READING TEXT

—————

22 minute read · June 2, 2020
Using Kafka as a Temporary Data Store in The Data Lake
· Solutions Architect, Dremio
Introduction
Apache Kafka is a streaming platform that allows for the creation of real-time data processing pipelines and streaming applications. Kafka is an excellent tool for a range of use cases. If you are interested in examples of how Kafka can be used for a web application’s metrics collection, read our article Using Kafka for web application metrics collection article. We also have a tutorial demonstrating how Kafka can be used for creating a real-time prediction system from machine learning models: Forecasting air quality with Dremio, Python and Kafka.
Kafka is a powerful technique in a data engineer’s toolkit. When you know how and where Kafka can be used, you can improve the quality of data pipelines and process data more efficiently. In this article, we will look at an example of how Kafka can be applied for more unusual cases such as storing data in Amazon S3 and preventing data loss. As you may know, fault-tolerance and durability in data storing are among the crucial requirements for most data engineering projects. So, it is important to know how to use Kafka in a way that meets those needs.
Here we will use Python as the programming language. To interact with Kafka from Python, you also need to have a special package. We will use the kafka-python library. To install it, you can use the following command:
pip install kafka-python
Kafka as a datastore
Kafka can be used for storing data. You may be wondering whether Kafka is a relational or NoSQL database. The answer is that it is neither one nor the other.
Kafka, as an event streaming platform, works with streaming data. At the same time, Kafka can store data for some time before removing it. This means that Kafka is different from traditional message queues that drop messages as soon as they are read by the consumer. The period during which the data is stored by Kafka is called retention. Theoretically, you can set this period to forever. Kafka also can store data on persistent storage, and replicates data over the brokers inside a cluster. This is just another trait that makes Kafka look like a database.

—————

AVAILABLE DATA
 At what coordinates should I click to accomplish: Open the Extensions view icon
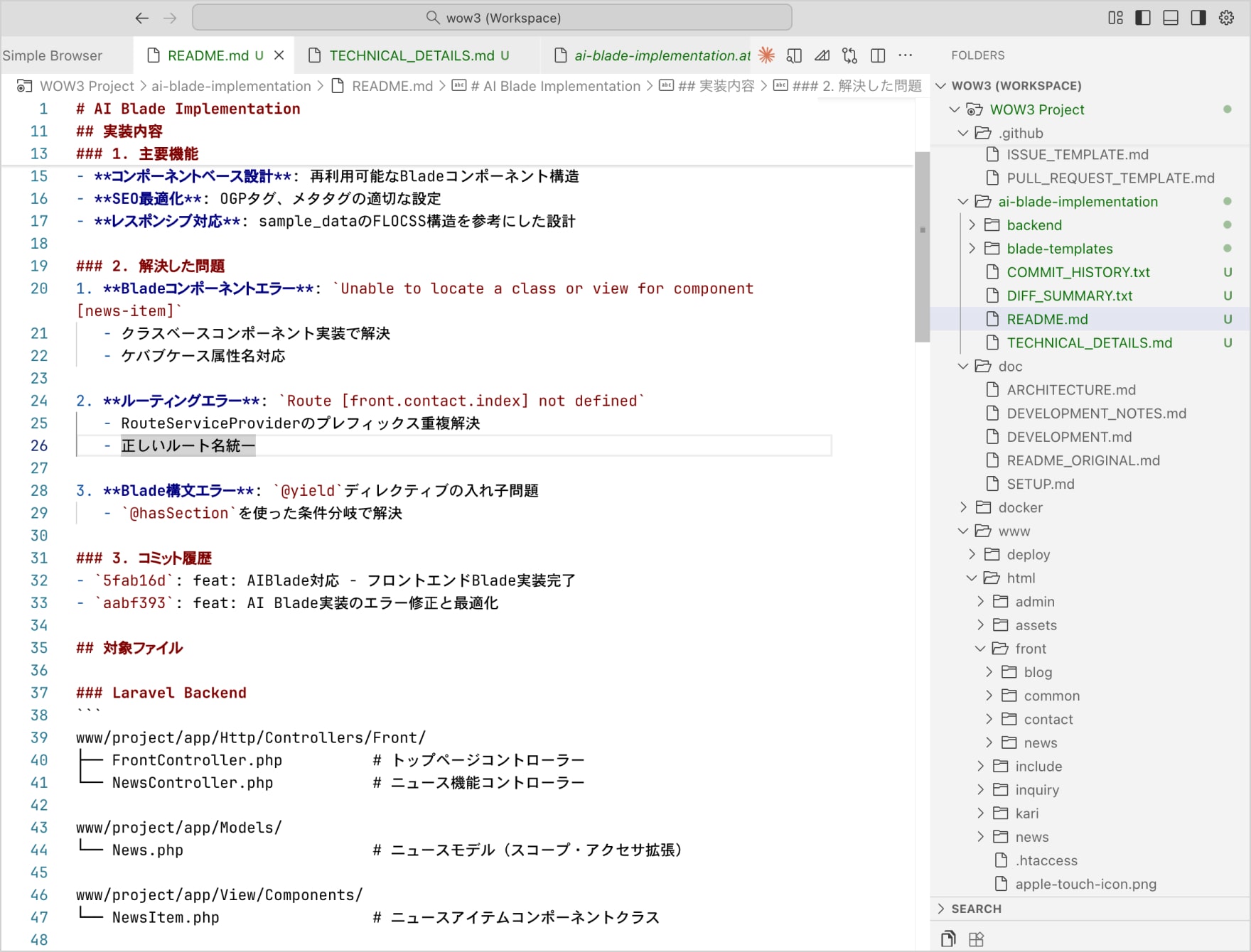point(976,939)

—————

WHAT THE EXERCISE ASKS
Reproduce the passage of the Kafka article starting with "Kafka, as an" and going on through "like a database.". The lines bear no relation to the Kafka article.

EXERCISE OUTPUT
Kafka, as an event streaming platform, works with streaming data. At the same time, Kafka can store data for some time before removing it. This means that Kafka is different from traditional message queues that drop messages as soon as they are read by the consumer. The period during which the data is stored by Kafka is called retention. Theoretically, you can set this period to forever. Kafka also can store data on persistent storage, and replicates data over the brokers inside a cluster. This is just another trait that makes Kafka look like a database.